Primer sequences used for quantitative polymerase chain reaction

GeneForward (5′-3′)Reverse (5′-3′)
ITGA11GCAGTGACAGTAATGAGCGGTGAAGATGCAGCTGAAGGGA
Rrm2ACTGTGACTTTGCCTGCCTGATGTCCGTGAGGAACTCCTGCTCTATC
SLC7A5CATCATCGGTTCGGGCATCTCCGCCTGACTTTGAGATGGT
IL23ATAAGCACCTGCTGGACTCGGGAACGGAGAAGAGAACGCT
LAMTORCAGTGCTAGCGTCATCTGGGGCAGCGTGTGTTCACCAAAG

Statistical analysis

All data were presented as means ± SD and analyzed with GraphPad Prism 8.2.1 software (San Diego, CA, USA). Comparisons of means between groups were analyzed using one-way ANOVA. Multiple comparisons were performed using the LSD-t test. Differences were indicated as statistically significant at p < 0.05.

Results

Protective effect of FWD on rats with HF

To detect the therapeutic effects of FWD on rats with HF, we measured heart rate, LV+dp/dtmax, and LV-dp/dtmax. The results showed that all dose groups of the FWD decoction improved heart rate compared with the model group, especially in the Z group (2.5 g/kg) and G group (5 g/kg) during the period of 10–60 m of administration (Fig. 1a). There was a significant difference in the effect of each dose group on LV+dp/dtmax from 20–60 m of administration (Fig. 1b), and the effect on LV-dp/dtmax was significantly different from 10–60 m of administration in all cases (Fig. 1c). Additionally, serum levels of ANP, BNP, ALD, and Ang-II were elevated in rats after modeling, while BNP and ALD levels were significantly reduced in the Z group and G group of FWD after administration for 20 m (Fig. 1d).
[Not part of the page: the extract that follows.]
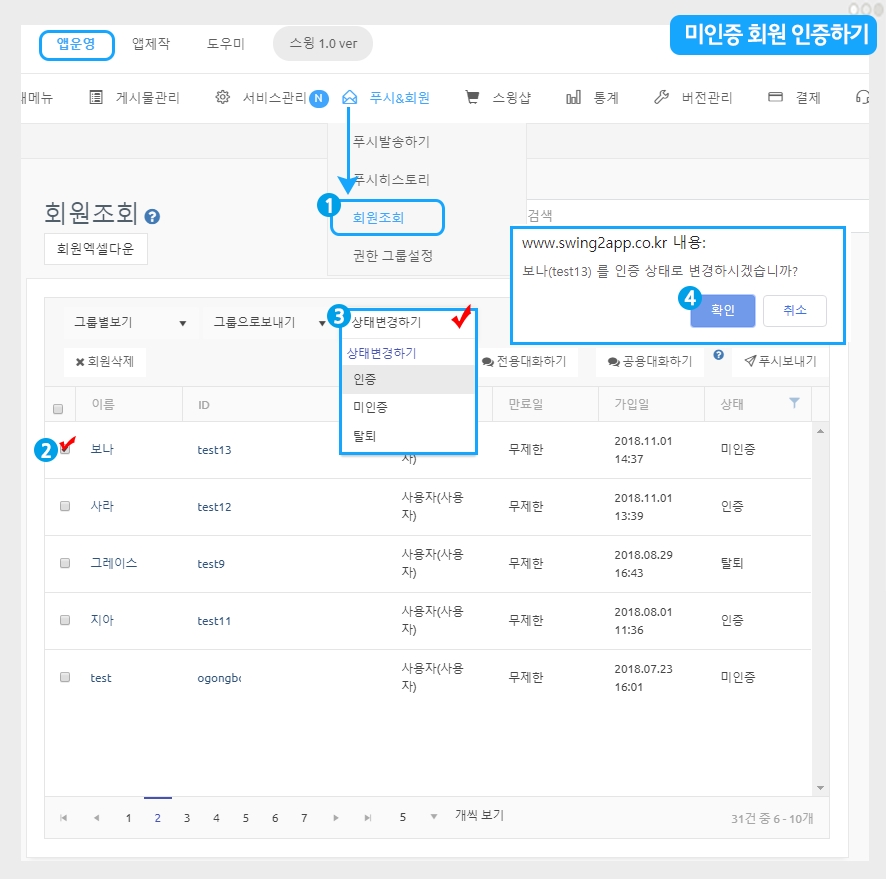Click the 회원엑셀다운 button
886x879 pixels.
point(96,248)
FWD improved heart function in propafenone hydrochloride-induced rats.
Fig. 1  FWD improved heart function in propafenone hydrochloride-induced rats.

(a) The change of heart rate; (b) The change of LV+dp/dtmax; (c) The change of LV-dp/dtmax; (d) Serum levels of neuro-humoral factors (n = 8, *p < 0.05 vs. the KB group; #p < 0.05 and ##p < 0.01 vs. the M group). ALD, aldosterone; Ang-II, angiotensin II; ANP, atrial natriuretic peptide; BNP, brain natriuretic peptide; D, low-dose group; FWD, Fuzi water decoction; G, high-dose group; KB, blank group; LV+dp/dtmax, the maximal rising rate of left ventricle pressure; LV-dp/dtmax, the maximal declining rate of left ventricle pressure; M, model group; Y, positive group; Z, middle-dose group.
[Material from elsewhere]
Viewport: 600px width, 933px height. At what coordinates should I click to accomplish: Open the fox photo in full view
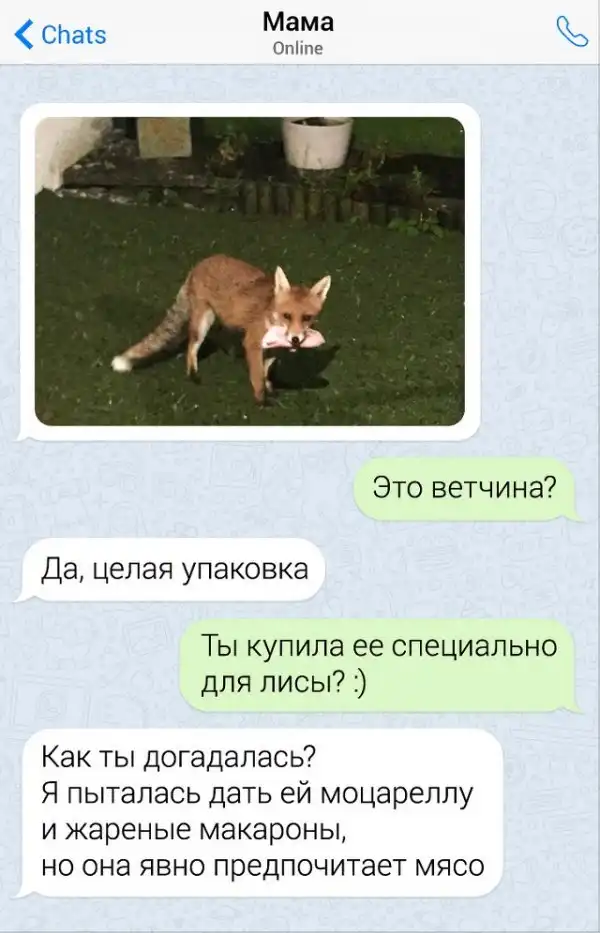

Transcriptome sequencing and analysis of rat heart tissue

Based on the above protective effect of the FWD decoction on rats with HF, the middle dose group (2.5 g/kg) was selected as the experimental group by administering the drug for 20 m and 60 m (Z20, Z60). A total of eight samples from the KB group, the M group, and the experimental group were included for transcriptome analysis.

Overall, 173 genes were up-regulated, and 132 genes were down-regulated in the M group compared with the KB group (Fig. 2a). In the Z20 group, 98 genes were up-regulated and 143 genes were down-regulated compared to the M group (Fig. 2b), with a significant increase in up-regulated genes in the Z60 group, totaling 291 genes, while 107 genes were down-regulated (Fig. 2c).

Transcriptomic assay and bioinformatics analysis of rat heart by FWD.
Fig. 2  Transcriptomic assay and bioinformatics analysis of rat heart by FWD.

(a) Difference expression volcano map between KB-M groups; (b) Difference expression volcano map between M-Z20 groups; (c) Difference expression volcano map between M-Z60 groups; (d) Integration map of DEGs; (e) KEGG enrichment and classification of DEGs in M group and Z60 group; (f) GO classification of DEGs in M group and Z60 group. DEGs, differential expression genes; FWD, Fuzi water decoction; GO, gene ontology; KB, blank group; KEGG, Kyoto encyclopedia of genes and genomes; M, model group; Z20, Administer Fuzi water decoction-mild dose for 20 minutes; Z60, Administer Fuzi water decoction-mild dose for 60 minutes.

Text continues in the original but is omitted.